Saved data entries
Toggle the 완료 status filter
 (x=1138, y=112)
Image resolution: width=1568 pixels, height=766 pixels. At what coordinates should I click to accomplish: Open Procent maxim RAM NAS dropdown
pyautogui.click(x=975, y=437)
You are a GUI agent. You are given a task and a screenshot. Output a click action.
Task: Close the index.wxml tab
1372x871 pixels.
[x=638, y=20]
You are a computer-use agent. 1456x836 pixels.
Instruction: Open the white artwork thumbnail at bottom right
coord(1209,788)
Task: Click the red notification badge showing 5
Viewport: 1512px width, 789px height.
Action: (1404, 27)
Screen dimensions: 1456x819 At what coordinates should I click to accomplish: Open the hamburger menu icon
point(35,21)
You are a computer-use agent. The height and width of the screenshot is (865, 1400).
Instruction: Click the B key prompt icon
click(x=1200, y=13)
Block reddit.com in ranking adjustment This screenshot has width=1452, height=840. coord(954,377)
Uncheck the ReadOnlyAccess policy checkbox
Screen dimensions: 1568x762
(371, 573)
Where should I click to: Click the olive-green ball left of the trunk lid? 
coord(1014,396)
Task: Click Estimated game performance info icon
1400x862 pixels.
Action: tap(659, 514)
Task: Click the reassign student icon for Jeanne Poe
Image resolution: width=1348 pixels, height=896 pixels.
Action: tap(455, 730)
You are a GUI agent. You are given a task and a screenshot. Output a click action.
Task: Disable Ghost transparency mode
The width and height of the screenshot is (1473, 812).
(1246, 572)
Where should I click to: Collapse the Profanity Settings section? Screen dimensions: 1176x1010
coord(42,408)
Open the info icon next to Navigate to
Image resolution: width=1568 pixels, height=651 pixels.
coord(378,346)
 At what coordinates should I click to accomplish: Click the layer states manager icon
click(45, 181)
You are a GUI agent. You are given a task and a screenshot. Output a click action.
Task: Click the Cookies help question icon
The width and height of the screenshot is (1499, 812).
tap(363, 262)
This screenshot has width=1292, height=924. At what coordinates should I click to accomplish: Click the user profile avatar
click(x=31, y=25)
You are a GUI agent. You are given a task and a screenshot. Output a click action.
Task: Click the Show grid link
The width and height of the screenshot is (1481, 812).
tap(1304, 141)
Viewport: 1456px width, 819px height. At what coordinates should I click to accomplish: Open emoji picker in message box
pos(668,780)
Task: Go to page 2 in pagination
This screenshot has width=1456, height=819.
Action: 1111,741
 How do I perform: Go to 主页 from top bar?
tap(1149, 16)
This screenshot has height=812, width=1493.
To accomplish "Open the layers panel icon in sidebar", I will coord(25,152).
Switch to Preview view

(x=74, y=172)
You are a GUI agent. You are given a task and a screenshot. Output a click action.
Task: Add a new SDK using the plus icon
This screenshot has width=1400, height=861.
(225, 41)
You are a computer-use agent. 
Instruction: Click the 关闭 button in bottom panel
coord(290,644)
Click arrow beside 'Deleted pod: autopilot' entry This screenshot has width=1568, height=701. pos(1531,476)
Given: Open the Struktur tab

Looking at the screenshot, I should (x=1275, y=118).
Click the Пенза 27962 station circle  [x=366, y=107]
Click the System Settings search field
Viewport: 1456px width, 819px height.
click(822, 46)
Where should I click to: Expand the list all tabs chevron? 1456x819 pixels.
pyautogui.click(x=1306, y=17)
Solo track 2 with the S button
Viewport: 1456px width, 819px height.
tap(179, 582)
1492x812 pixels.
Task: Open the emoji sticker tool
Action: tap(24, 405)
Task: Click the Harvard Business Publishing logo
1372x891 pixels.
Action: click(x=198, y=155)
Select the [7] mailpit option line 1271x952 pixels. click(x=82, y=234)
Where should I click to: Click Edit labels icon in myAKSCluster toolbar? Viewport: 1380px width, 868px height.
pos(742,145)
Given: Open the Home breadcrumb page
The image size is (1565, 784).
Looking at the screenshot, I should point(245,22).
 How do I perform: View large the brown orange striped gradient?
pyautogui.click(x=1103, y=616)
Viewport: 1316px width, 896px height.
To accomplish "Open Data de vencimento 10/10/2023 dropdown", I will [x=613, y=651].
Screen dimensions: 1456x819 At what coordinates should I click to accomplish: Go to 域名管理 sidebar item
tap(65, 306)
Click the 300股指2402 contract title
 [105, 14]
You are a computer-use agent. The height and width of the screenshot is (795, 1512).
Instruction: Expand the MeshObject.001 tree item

- **Exercise aim**
With no additions or omissions, transcribe every record.

- **Reply**
Toggle the 완료 status filter
 (x=1138, y=112)
Image resolution: width=1568 pixels, height=766 pixels. At what coordinates should I click to accomplish: Open Procent maxim RAM NAS dropdown
pyautogui.click(x=975, y=437)
You are a GUI agent. You are given a task and a screenshot. Output a click action.
Task: Close the index.wxml tab
1372x871 pixels.
[x=638, y=20]
You are a computer-use agent. 1456x836 pixels.
Instruction: Open the white artwork thumbnail at bottom right
coord(1209,788)
Task: Click the red notification badge showing 5
Viewport: 1512px width, 789px height.
Action: (1404, 27)
Screen dimensions: 1456x819 At what coordinates should I click to accomplish: Open the hamburger menu icon
point(35,21)
You are a computer-use agent. The height and width of the screenshot is (865, 1400).
Instruction: Click the B key prompt icon
click(x=1200, y=13)
Block reddit.com in ranking adjustment This screenshot has width=1452, height=840. coord(954,377)
Uncheck the ReadOnlyAccess policy checkbox
Screen dimensions: 1568x762
(371, 573)
Where should I click to: Click the olive-green ball left of the trunk lid? 
coord(1014,396)
Task: Click Estimated game performance info icon
1400x862 pixels.
Action: tap(659, 514)
Task: Click the reassign student icon for Jeanne Poe
Image resolution: width=1348 pixels, height=896 pixels.
Action: tap(455, 730)
You are a GUI agent. You are given a task and a screenshot. Output a click action.
Task: Disable Ghost transparency mode
The width and height of the screenshot is (1473, 812).
(1246, 572)
Where should I click to: Collapse the Profanity Settings section? Screen dimensions: 1176x1010
coord(42,408)
Open the info icon next to Navigate to
Image resolution: width=1568 pixels, height=651 pixels.
coord(378,346)
 At what coordinates should I click to accomplish: Click the layer states manager icon
click(45, 181)
You are a GUI agent. You are given a task and a screenshot. Output a click action.
Task: Click the Cookies help question icon
The width and height of the screenshot is (1499, 812).
tap(363, 262)
This screenshot has width=1292, height=924. At what coordinates should I click to accomplish: Click the user profile avatar
click(x=31, y=25)
You are a GUI agent. You are given a task and a screenshot. Output a click action.
Task: Click the Show grid link
The width and height of the screenshot is (1481, 812).
tap(1304, 141)
Viewport: 1456px width, 819px height. At what coordinates should I click to accomplish: Open emoji picker in message box
pos(668,780)
Task: Go to page 2 in pagination
This screenshot has width=1456, height=819.
Action: 1111,741
 How do I perform: Go to 主页 from top bar?
tap(1149, 16)
This screenshot has height=812, width=1493.
To accomplish "Open the layers panel icon in sidebar", I will coord(25,152).
Switch to Preview view

(x=74, y=172)
You are a GUI agent. You are given a task and a screenshot. Output a click action.
Task: Add a new SDK using the plus icon
This screenshot has width=1400, height=861.
(225, 41)
You are a computer-use agent. 
Instruction: Click the 关闭 button in bottom panel
coord(290,644)
Click arrow beside 'Deleted pod: autopilot' entry This screenshot has width=1568, height=701. pos(1531,476)
Given: Open the Struktur tab

Looking at the screenshot, I should (x=1275, y=118).
Click the Пенза 27962 station circle  [x=366, y=107]
Click the System Settings search field
Viewport: 1456px width, 819px height.
click(822, 46)
Where should I click to: Expand the list all tabs chevron? 1456x819 pixels.
pyautogui.click(x=1306, y=17)
Solo track 2 with the S button
Viewport: 1456px width, 819px height.
tap(179, 582)
1492x812 pixels.
Task: Open the emoji sticker tool
Action: tap(24, 405)
Task: Click the Harvard Business Publishing logo
1372x891 pixels.
Action: click(x=198, y=155)
Select the [7] mailpit option line 1271x952 pixels. click(x=82, y=234)
Where should I click to: Click Edit labels icon in myAKSCluster toolbar? Viewport: 1380px width, 868px height.
pos(742,145)
Given: Open the Home breadcrumb page
The image size is (1565, 784).
Looking at the screenshot, I should point(245,22).
 How do I perform: View large the brown orange striped gradient?
pyautogui.click(x=1103, y=616)
Viewport: 1316px width, 896px height.
To accomplish "Open Data de vencimento 10/10/2023 dropdown", I will [x=613, y=651].
Screen dimensions: 1456x819 At what coordinates should I click to accomplish: Go to 域名管理 sidebar item
tap(65, 306)
Click the 300股指2402 contract title
 [105, 14]
You are a computer-use agent. The height and width of the screenshot is (795, 1512).
Instruction: Expand the MeshObject.001 tree item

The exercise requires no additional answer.